SET TASK 1: Copy the stretch from "But, we can" through "and corporate action." in the climate action excerpt word for word.

SOURCE EXCERPT:
But, we can applaud the work of organisations like the Green Campus while still feeling inadequate as individual consumers. The age-old question lies in the gap between young 20-year-olds buying their first compost bin, and ExxonMobil Corp deciding where to emit their CO2. Whose shoulders should climate action be on? It’s the debate between collective and corporate action.

Fourth-year environmental science major Nathan Hutchinson Edgar says small actions are good, up to a point, “I think they are necessary, but if they’re done without changing other stuff at a bigger scale…” By focusing on the occasional reusable cup or the “proper disposal methods” we turn a blind eye to the much bigger, much more injurious villains like the corporations releasing tonnes of fossil fuels into the air daily. He continued: “We’re talking a lot about future change and how we take these small steps and that’s […] the approach that environmentalism has taken for the last like 30 years and it hasn’t worked. We are in a worse position now than we’ve ever been. Globally, 9 million people die every year from fossil fuel pollution. It’s not like a coming crisis, it’s a present crisis.” And small actions like recycling? Not a “panacea”, as Hutchinson Edgar puts it. “It’s in a way a form of offloading the problem onto the small consumer who is quite disempowered in the first place.” 

To say that Trinity’s students are solely performative is deficient. But as students, we can only do so much. With school, jobs, and other responsibilities, students don’t have the time or means to look for the most sustainable choices.

RECORDED DATA:
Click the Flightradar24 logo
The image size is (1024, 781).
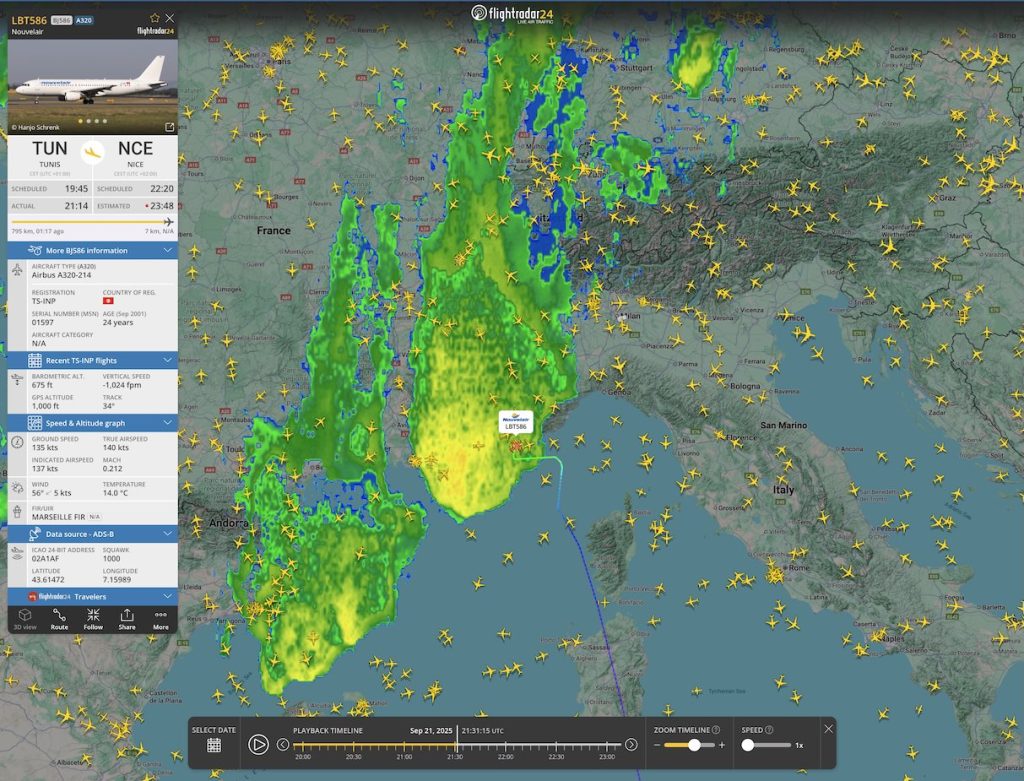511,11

==

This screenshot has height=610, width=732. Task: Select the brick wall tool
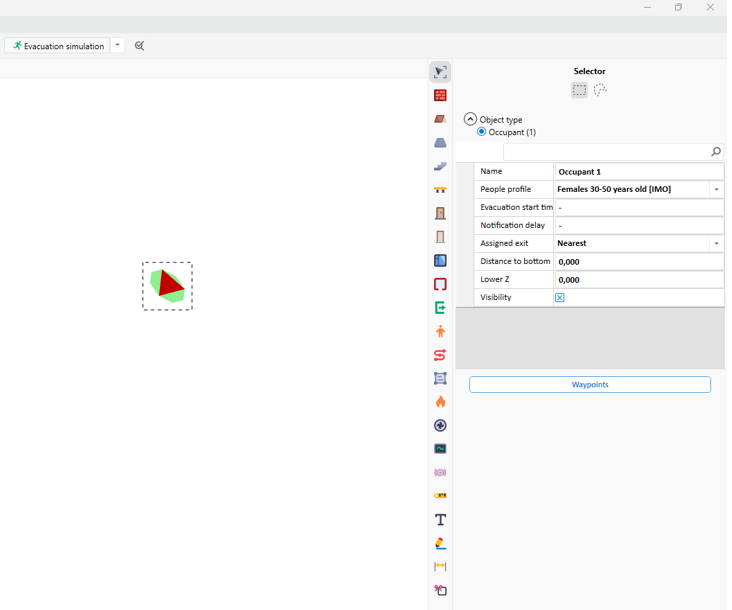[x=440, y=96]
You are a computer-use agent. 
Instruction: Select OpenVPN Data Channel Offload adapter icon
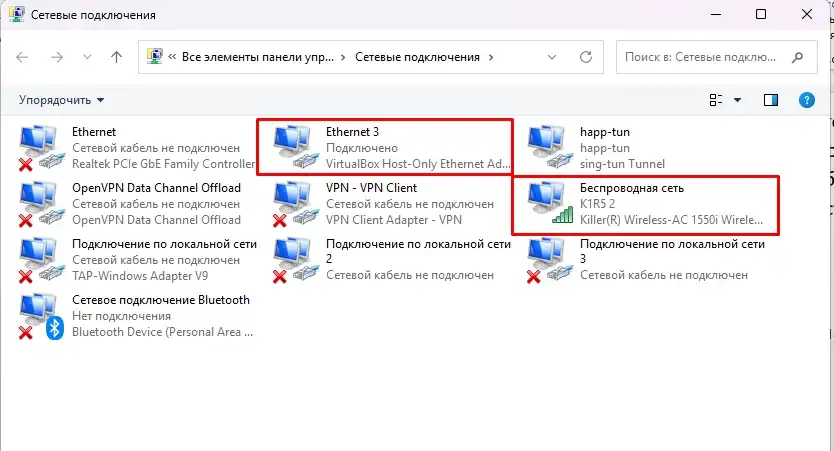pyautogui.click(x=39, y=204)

SET TASK 2: Arrange the stretch of the listing from the line containing "You are a computer-use agent." through the line containing "pyautogui.click(x=39, y=204)" as a numbered list, skipping blank lines. Omit the pictures.

PROBLEM SOLUTION 1:
But, we can applaud the work of organisations like the Green Campus while still feeling inadequate as individual consumers. The age-old question lies in the gap between young 20-year-olds buying their first compost bin, and ExxonMobil Corp deciding where to emit their CO2. Whose shoulders should climate action be on? It’s the debate between collective and corporate action.

PROBLEM SOLUTION 2:
1. You are a computer-use agent. 
2. Instruction: Select OpenVPN Data Channel Offload adapter icon
3. pyautogui.click(x=39, y=204)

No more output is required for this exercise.